Datensätze zum Auffinden beschriebener Objekte
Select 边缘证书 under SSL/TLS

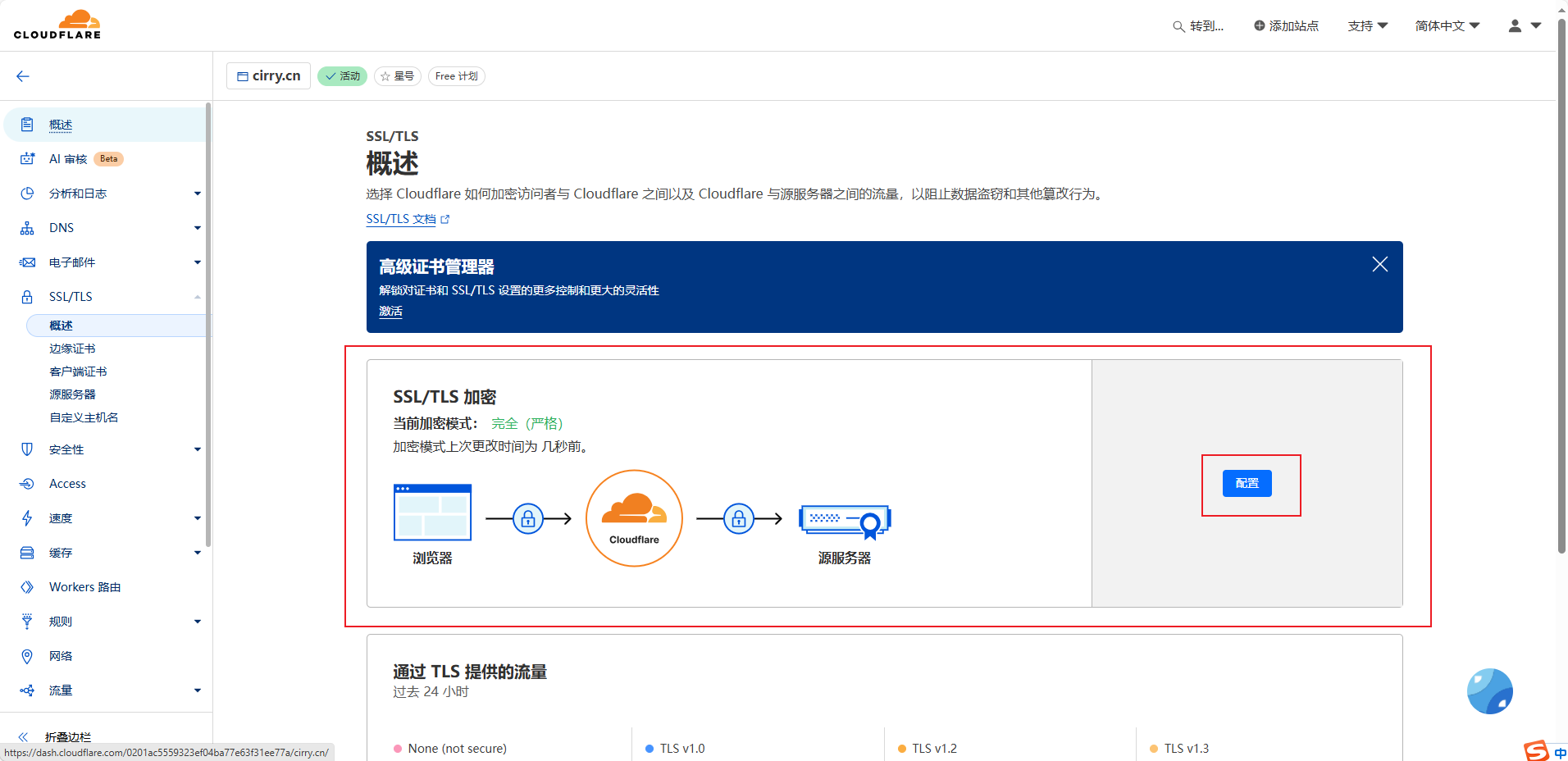(72, 349)
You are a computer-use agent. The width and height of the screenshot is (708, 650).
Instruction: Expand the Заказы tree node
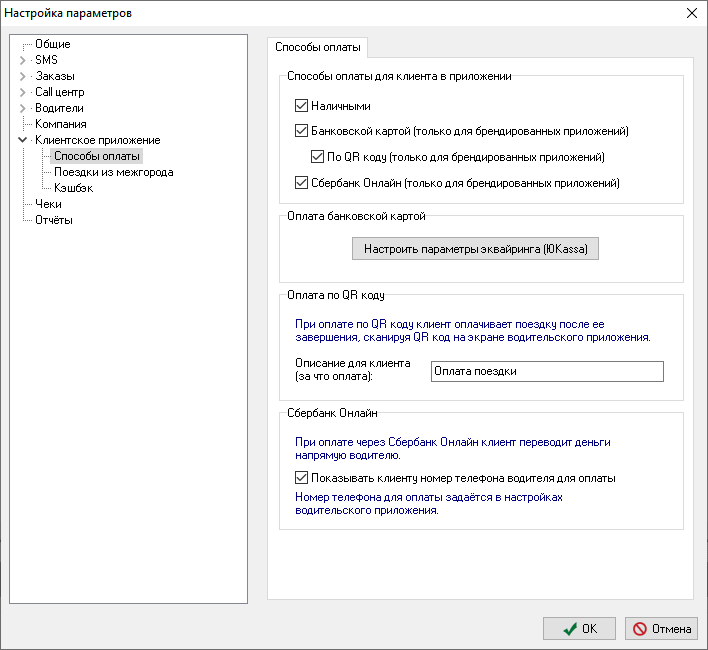[23, 76]
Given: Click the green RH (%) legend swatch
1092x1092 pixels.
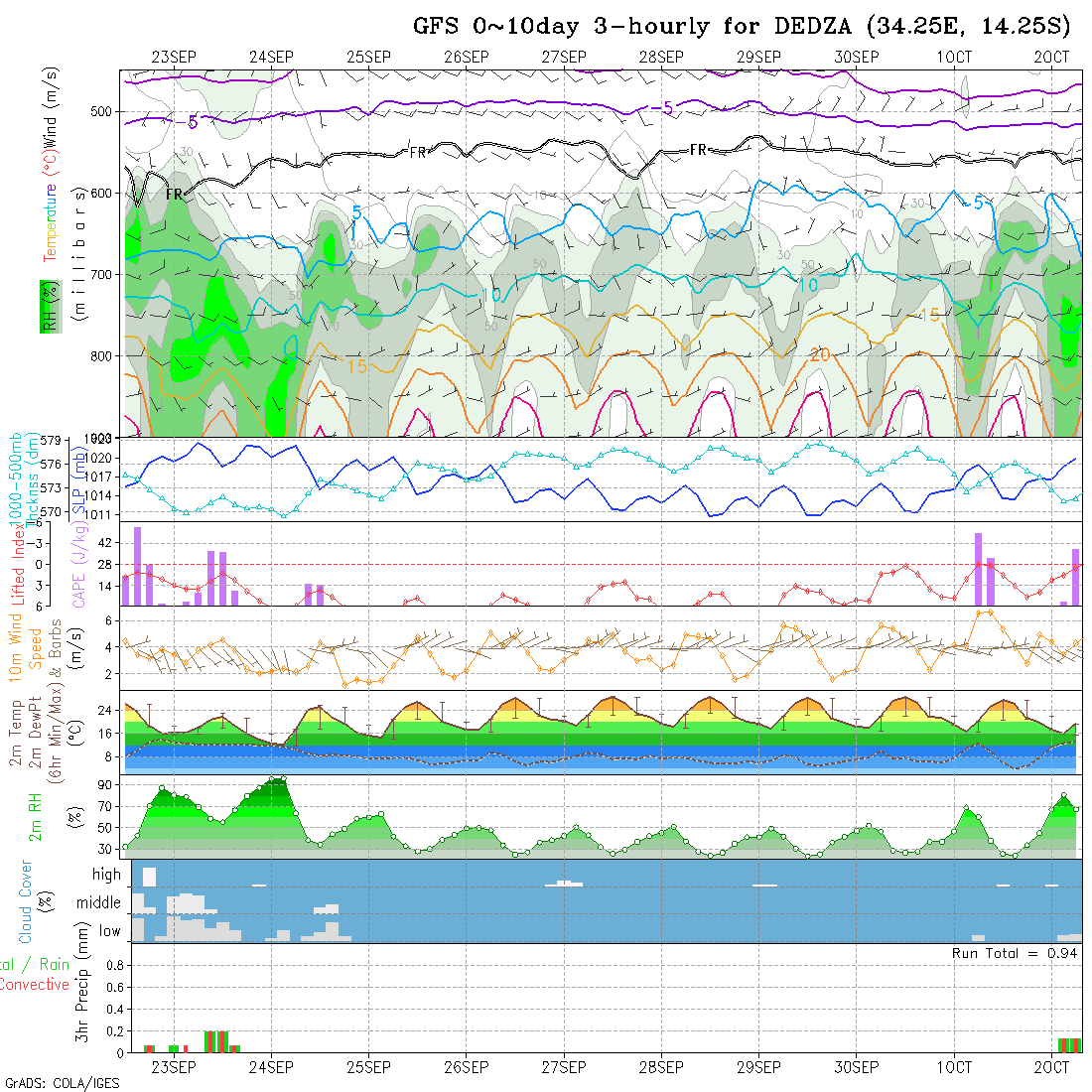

▶ [Anweisung] Ersetze in allen Datensätzen oben „legend swatch“ durch „legend marker“ und gib sie ansonsten unverändert wieder. Lass die Bilder dabei weg.

▶ [Ausgabe]
Select 边缘证书 under SSL/TLS

(72, 349)
You are a computer-use agent. The width and height of the screenshot is (708, 650).
Instruction: Expand the Заказы tree node
[23, 76]
Given: Click the green RH (%) legend marker
1092x1092 pixels.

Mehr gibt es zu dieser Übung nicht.